___ Reading text

5. Atmospheric and Ancillary Science

CARMENES's spectral range and precision have supported atmospheric characterization of transiting exoplanets and benchmark ultrahot Jupiters:

• Detection of atomic/ionic species (e.g., Ca II, Fe, Ti) in exoplanet atmospheres from high-resolution emission and transmission spectroscopy, confirming thermal inversions and retrieving chemical abundances (Casasayas-Barris et al., 2021, Guo et al., 29 Apr 2024).
• Cross-correlation techniques between high-resolution models and observed emission spectra (with post-processing of telluric and instrumental features via SYSREM and template division) enable the identification of species such as Fe I and Ti I in hot Jupiter dayside atmospheres, quantification of inversion layers, and measurement of planetary rotation (Guo et al., 29 Apr 2024).
• Telluric removal via template division telluric modeling (TDTM) exploits the Earth’s barycentric motion over time: high S/N stellar templates are constructed, divided into each observed spectrum, and fitted with synthetic transmission models, yielding a telluric-free, high-resolution spectrum for each target. This approach is optimized for late-type stars and enhances not only RV precision but also atmospheric retrievals (Nagel et al., 2023).
• Studies of wing asymmetries in chromospheric lines of M dwarfs reveal complex atmospheric dynamics (flares, coronal rain, chromospheric condensations) and inform corrections for RV noise (Fuhrmeister et al., 2018).

6. Consortium, Upgrades, and Scientific Legacy

CARMENES is an exemplar of a major German–Spanish collaborative effort, leveraging balanced technical and scientific expertise across instrument design, operations, and data analysis (Amado et al., 2012, Caballero et al., 7 Mar 2025). Rigorous environmental controls and systematic hardware upgrades—most notably the CARMENES-PLUS NIR cooling system—have strongly mitigated instrumental noise (Varas et al., 22 Sep 2025).

Continued and future upgrades focus on calibration (e.g., joint VIS+NIR Fabry–Pérot etalon cryostat), further stabilization, and next-generation data reduction pipelines. These advances will improve detection sensitivity to longer-period and lower-mass planets and maximize the synergy with ongoing and upcoming space missions such as TESS and PLATO.

______

● Activities
1. In the text on CARMENES, restate the paragraph beginning "CARMENES is an exemplar" more briefly while keeping its main facts.
2. Carry on the text on CARMENES from its last sentence.
The lines attached to this text are not needed here.

___ Supplied entries

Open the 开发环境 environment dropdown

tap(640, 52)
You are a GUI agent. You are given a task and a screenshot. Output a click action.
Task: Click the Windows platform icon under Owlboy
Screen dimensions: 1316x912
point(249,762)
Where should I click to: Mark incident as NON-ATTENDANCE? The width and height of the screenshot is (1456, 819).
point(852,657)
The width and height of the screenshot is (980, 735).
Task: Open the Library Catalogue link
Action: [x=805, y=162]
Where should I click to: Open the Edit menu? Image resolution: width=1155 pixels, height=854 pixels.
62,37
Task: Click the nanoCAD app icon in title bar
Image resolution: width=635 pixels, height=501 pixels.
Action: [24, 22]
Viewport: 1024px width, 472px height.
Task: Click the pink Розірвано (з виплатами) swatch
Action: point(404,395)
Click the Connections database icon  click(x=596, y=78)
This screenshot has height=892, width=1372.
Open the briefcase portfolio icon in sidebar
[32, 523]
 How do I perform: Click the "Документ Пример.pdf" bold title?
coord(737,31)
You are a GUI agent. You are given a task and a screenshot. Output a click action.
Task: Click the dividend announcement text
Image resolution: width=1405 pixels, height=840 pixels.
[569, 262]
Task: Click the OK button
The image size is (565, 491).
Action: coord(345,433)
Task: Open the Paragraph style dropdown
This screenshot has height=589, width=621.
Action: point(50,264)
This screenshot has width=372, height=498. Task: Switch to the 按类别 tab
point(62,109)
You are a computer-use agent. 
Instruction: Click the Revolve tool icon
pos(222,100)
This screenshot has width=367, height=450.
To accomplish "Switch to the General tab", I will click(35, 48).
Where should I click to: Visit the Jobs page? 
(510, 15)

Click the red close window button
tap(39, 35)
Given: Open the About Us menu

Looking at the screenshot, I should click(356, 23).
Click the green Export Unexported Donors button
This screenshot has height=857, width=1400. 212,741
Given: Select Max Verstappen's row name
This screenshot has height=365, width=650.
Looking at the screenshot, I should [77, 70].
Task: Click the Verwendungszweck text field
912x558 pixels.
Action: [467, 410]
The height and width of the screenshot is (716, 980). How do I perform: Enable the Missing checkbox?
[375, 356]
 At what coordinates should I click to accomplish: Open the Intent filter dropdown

______

● Results for the exercise
1. CARMENES is a major German–Spanish collaboration with balanced expertise in instrument design, operations, and data analysis. Strict environmental controls and hardware upgrades, chiefly the CARMENES-PLUS NIR cooling system, have greatly reduced instrumental noise.

2.
The establishment of comprehensive, public high S/N, high-resolution template libraries for ~400 M dwarfs, and the homogeneously calibrated abundance and activity catalogs, provide fundamental resources for both current and future studies in stellar and exoplanet astrophysics (Nagel et al., 2023, Tabernero et al., 29 Jul 2024).

7. Impact, Limitations, and Future Prospects

CARMENES has substantially advanced the detection and characterization of small exoplanets around the most common stars in the solar neighborhood, with particular sensitivity in the parameter space previously inaccessible to optical-only surveys. Its dual-channel approach uniquely enables wavelength-dependent scrutiny of stellar activity, crucial for robust and precise exoplanet mass determinations and understanding planetary system architectures.

Some limitations remain intrinsic to ground-based RV work, including telluric contamination and stellar "jitter," but tailored techniques such as TDTM, order selection, and GP regression, as well as ongoing instrument upgrades, continue to mitigate these challenges (Nagel et al., 2023, Varas et al., 22 Sep 2025). The integration of CARMENES capabilities with atmospheric spectroscopy and planetary interior modeling is expected to become increasingly important, especially in the detailed paper of rocky planet formation and exoplanet habitability around M dwarfs.

As a legacy project, the data products, technical solutions, and survey design principles of CARMENES serve as a benchmark for the exoplanet community and inform the conceptualization of future instruments targeting the low-mass regime at both ground and space facilities.